Shortly, he could hear key tapping on an IBM Selectric.
4
They sat on the bed, eating pot stickers, shrimp balls, fried rice, sweet and sour chicken, and two or three other things.
“This is so great,” Holly said. “I never get to eat like this in the White House.”
“They don’t have Chinese delivery in Washington?” Stone asked.
“Will Lee told me—and I didn’t believe him—that he could never get a pizza delivered. By the time it passed through the X-ray and security inspections and they got it up to the family quarters, it would be cold, and he hated reheated pizza.”
“It’s just one of the human tragedies associated with being President of the United States, I guess.”
She laughed. “At least they can’t deny me sex in New York now and then.”
“That raises a question: How are we going to handle it when we get caught?”
“Caught? You mean red-handed, like somebody kicks in the door and photographs us in flagrante delicto?”

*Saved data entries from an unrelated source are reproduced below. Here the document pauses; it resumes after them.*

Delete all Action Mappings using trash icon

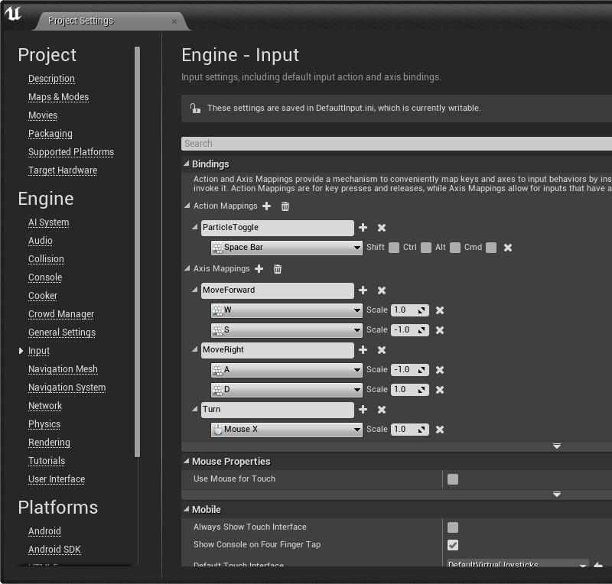point(285,206)
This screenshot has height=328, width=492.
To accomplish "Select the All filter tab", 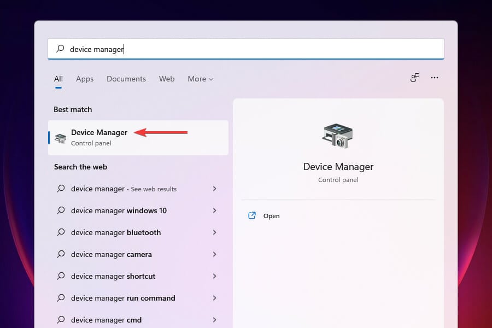I will [58, 79].
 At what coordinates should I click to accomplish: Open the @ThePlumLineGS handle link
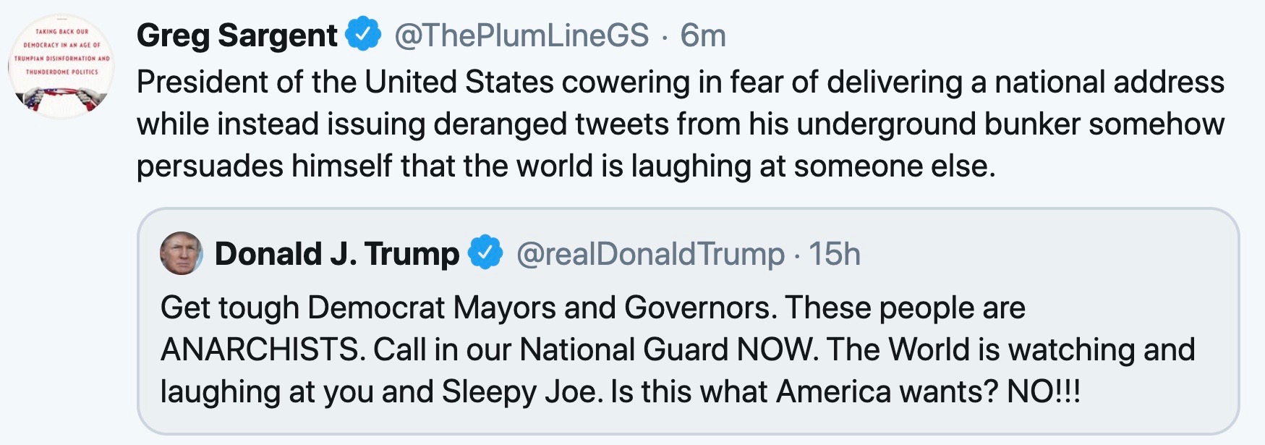click(x=521, y=35)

“No, they’d never get that far. But somebody is going to catch on eventually, maybe very soon. Somebody will bribe a maid at the Carlyle, who’ll tell them you’re not sleeping there when you’re in town. Then they’ll start working their way down the list of your male acquaintances; pretty soon they’ll come to that photograph of us waltzing, and they’ll give ‘waltzing’ a whole new meaning. It’s inevitable.”
“I thought just death and taxes were inevitable. They’re adding screwing to the list?”

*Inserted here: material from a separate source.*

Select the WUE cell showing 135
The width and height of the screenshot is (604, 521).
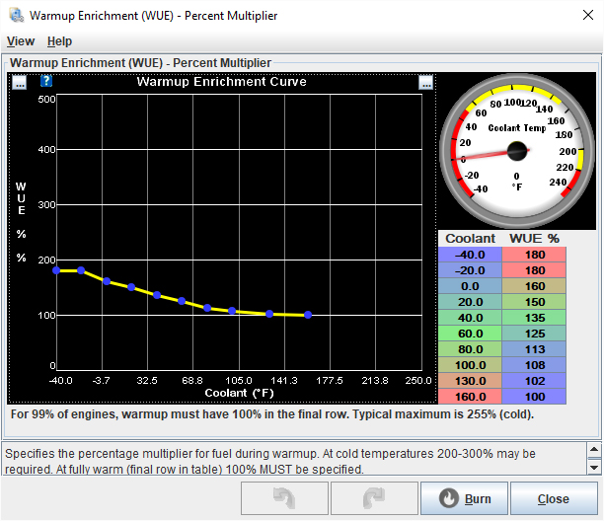pos(534,318)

“They’ll add whatever they like to the list,” Stone said. “And screwing will be number one.”
“Well, I’ll just have my press secretary announce, when it comes up, so to speak, that the president will have no comment on her personal life.”
“You think that will satisfy them?”
“I don’t much give a damn if it satisfies them. I’m not in the business of satisfying the press.”
“Oh, no?”
“Well, not about my personal life, anyway.”
“You’re a brave woman.”
“No, just randy.”
“How do you satisfy that randiness when I’m not around?”
“Let’s just say that you would love watching me.”
“I bet I would, but I’d rather handle it myself.”
“Well, you’d better start now,” she said, “because if I eat much more Chinese food, I’m going to be incapable of participating.”
They put away the chopsticks and moved the tray off the bed.
* * *
—
Stone kissed her goodbye in the garage. “Next week?” he asked hopefully.
“Not likely. You’ll just have to trust me to do the best I can,” she replied. Then she got into one of the three SUVs, and they drove out of the garage.
Stone went back to his office, dejected.
“There’s a message from our extortionist,” Joan said.
“What’s the message?”
“‘Ticktock, ticktock.’”
“Where’s what’s-her-name?”
“Rocky Hardwick?”
“That’s the one.”
“She’s on her way over.”
“Is she on her way over with a solution, or just on her way over?”
“We’ll soon learn.”
* * *
—
Rocky showed up in a different outfit, but still bra-less, to Stone’s satisfaction. He liked that look; it helped him put Holly out of his mind.
“Okay,” she said, “we were unable to restore your hard drive to health, but you haven’t lost all your data. It’s backed up on Joan’s computer and on an external hard disk.”
“Are you going to be as successful with those as you were with mine?” Stone asked.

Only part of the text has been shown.